Task A:
Retype the entries that follow the Fusion review, keeping every line the same but leaving the pictures out.

Document passage:
*****

Ford's 2010 four-cylinder Fusion is fast enough and frugal enough, good-looking enough outside and tastefully revised enough inside that its overall flavour - despite an element of "leftovers" in this mid-sized dish -is much enhanced, better balanced and far more appealing.
The mid-size Fusion first appeared for 2006, a sort of "fusion cuisine" mix of some much-revised Mazda6 technology wrapped in styling and equipped in a fashion it was felt would suit a North American palate content with blander fare.
Now, with even mainstream fast-food brands offering bolder-flavoured versions of their traditional offerings for the more daring burger buyers, Ford has given its latest Fusion a zippier taste too. Albeit one that one that won't put the family value "burghers" who buy one - the four-cylinder version anyway - off at first bite.
The Sport that tops the range offers real motoring zest with its 3.5-litre, 263-hp V-6, all-wheel-drive, sport-tuned suspension and 18-inch wheels and tires. Think of the four-pot-powered Fusion SEL we're taking a look at as the white-bread model, but made with enriched ingredients.

*****

Task data:
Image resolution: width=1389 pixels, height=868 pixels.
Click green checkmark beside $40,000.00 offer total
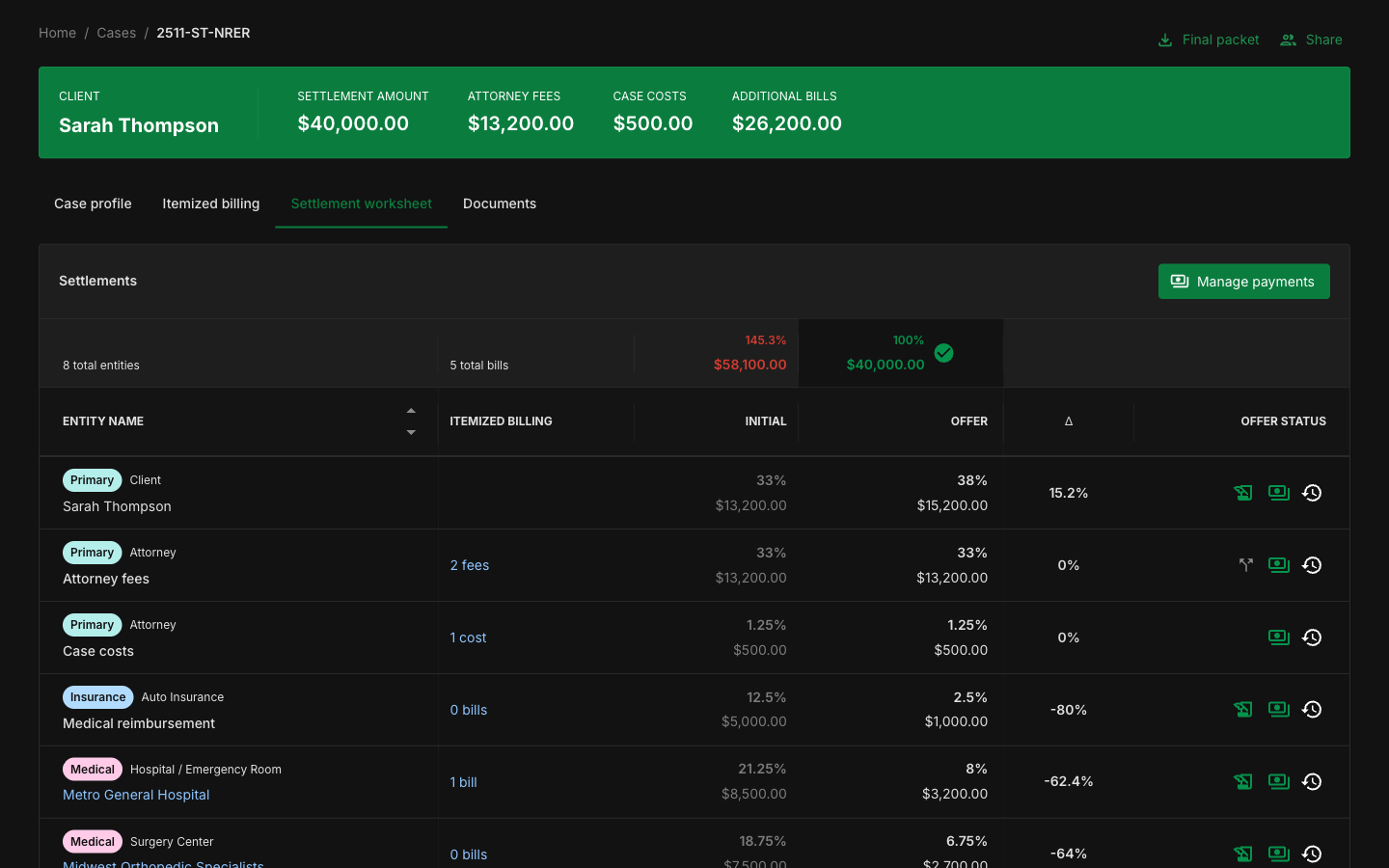click(x=943, y=353)
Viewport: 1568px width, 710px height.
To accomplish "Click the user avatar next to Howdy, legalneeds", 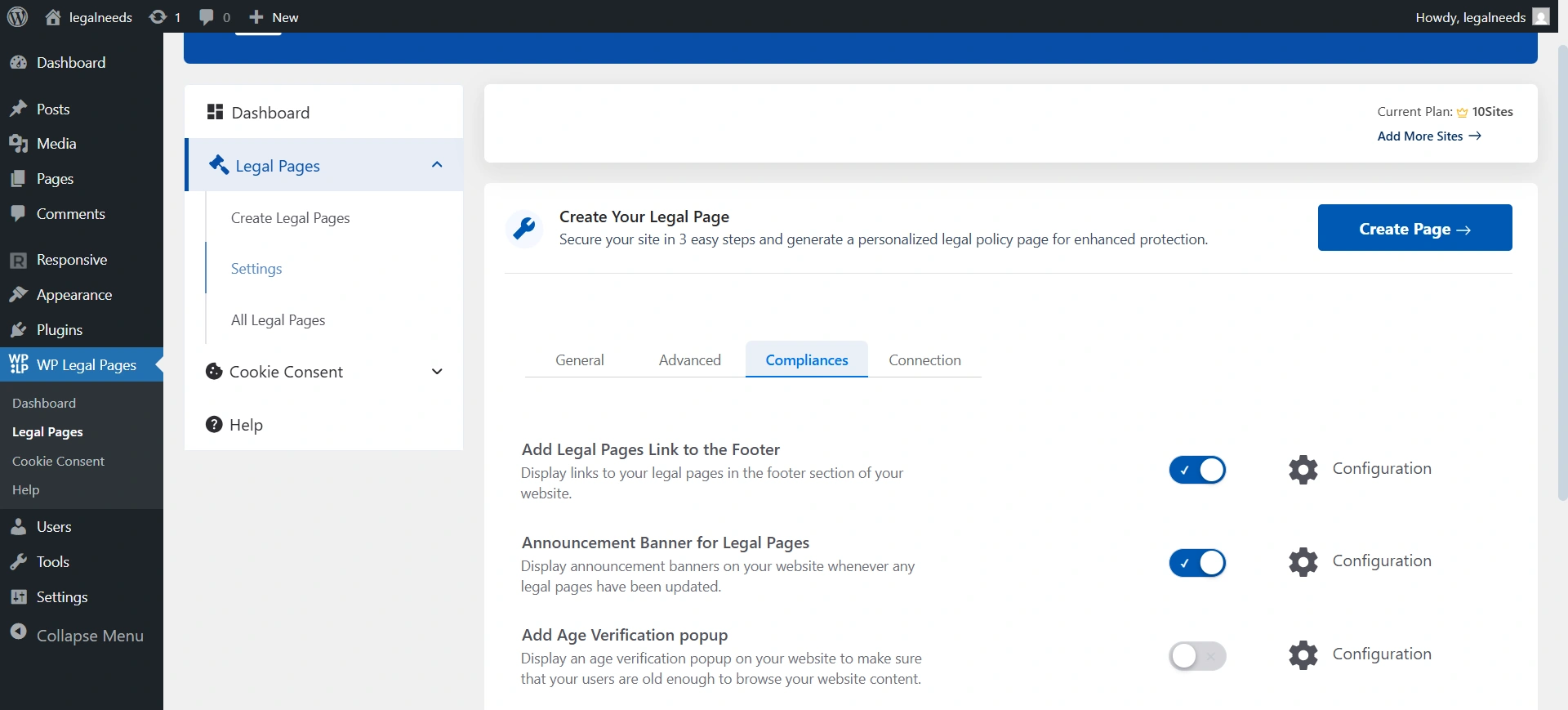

*****

Task B:
In the Fusion review above, echo the part that opens with the words containing "The mid-size Fusion" and closes with "with enriched ingredients.", keeping every character unchanged.

Problem solution A:
Image resolution: width=1389 pixels, height=868 pixels.
Click green checkmark beside $40,000.00 offer total
click(x=943, y=353)
Viewport: 1568px width, 710px height.
To accomplish "Click the user avatar next to Howdy, legalneeds", 

Problem solution B:
The mid-size Fusion first appeared for 2006, a sort of "fusion cuisine" mix of some much-revised Mazda6 technology wrapped in styling and equipped in a fashion it was felt would suit a North American palate content with blander fare.
Now, with even mainstream fast-food brands offering bolder-flavoured versions of their traditional offerings for the more daring burger buyers, Ford has given its latest Fusion a zippier taste too. Albeit one that one that won't put the family value "burghers" who buy one - the four-cylinder version anyway - off at first bite.
The Sport that tops the range offers real motoring zest with its 3.5-litre, 263-hp V-6, all-wheel-drive, sport-tuned suspension and 18-inch wheels and tires. Think of the four-pot-powered Fusion SEL we're taking a look at as the white-bread model, but made with enriched ingredients.